“When are we going back to school?” inmate Shawn Sobotka asks Cook Unit staff. “I have to pass my mandatory… I have family to see.”
Arizona state law ARS 31-229 requires every inmate with a sentence of more than six months complete the Functional Literacy Program (FLP) through passing mandatory tests in language, reading, and mathematics at the eighth grade level. Upon completing the FLP, each inmate becomes eligible for pay increases, certain skilled jobs, and the Earned Incentive Program (EIP), a three-phase system that provides more privileges, such as early release.
On Monday, March 15, the classrooms at the Arizona Department of Corrections Rehabilitation and Reentry (ADCRR) Eyman Complex at Cook Unit in Florence, Arizona, resumed teaching sessions after a brief closure. The closure had been enacted after a standoff due to the sudden enforcement of new COVID-19 procedures put in place by Department of Corrections (DOC) staff.
To maintain compliance with the state, the DOC also restarted its mandatory testing, but only for inmates like Sobotka, who have not passed all the required subjects within the FLP. However, many students faced unpredictable 14-day quarantine lockdowns due to possible exposure to COVID-19 from other inmates who became ill. Instructor-led classes with an assigned teacher’s aide also remained unavailable, making it increasingly difficult for students to pass their tests in a timely manner.
“Those who suffered the most were Functional Literacy students who must pass their tests in order to be eligible for early release, earn privileges, and be eligible for work assignments,” said senior teacher’s aide Kenneth Eaton.

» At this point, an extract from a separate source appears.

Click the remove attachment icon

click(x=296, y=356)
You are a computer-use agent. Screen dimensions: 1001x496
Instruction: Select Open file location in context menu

Take Antonio DeJesus, for example. He was scheduled to be released back in February 2021, but had no one tutoring him for his final tests in mathematics. As a result, his release date was moved to mid-July, time he could have spent with his mom before she passed away.
For inmates close to release from Cook Unit, the burden and stress caused by lifetime probation can be a scary reality. There is no “one size fits all” solution to combat the high rates of recidivism in many prisons across the country. However, programs that support inmates in obtaining their GEDs and college degrees can in turn boost self-esteem, provide employment opportunities, and instill a willingness to make positive changes and healthy choices.
Eaton emphasizes the importance of consistent access to these education programs, saying: “Without instruction, these students were continuously tested and failed, and some [were] held past their release dates. Had education been a true priority, accommodations could have been made to ensure success.”
As of March 29, the much-anticipated Moderna vaccine has been administered among the inmate population. Restrictions that affect programming and education have been removed. What does this mean for the future of the Cook Unit? Will life ever get back to “normal”?
Disclaimer: The views in this article are those of the author. Prison Journalism Project has verified the writer’s identity and basic facts such as the names of institutions mentioned.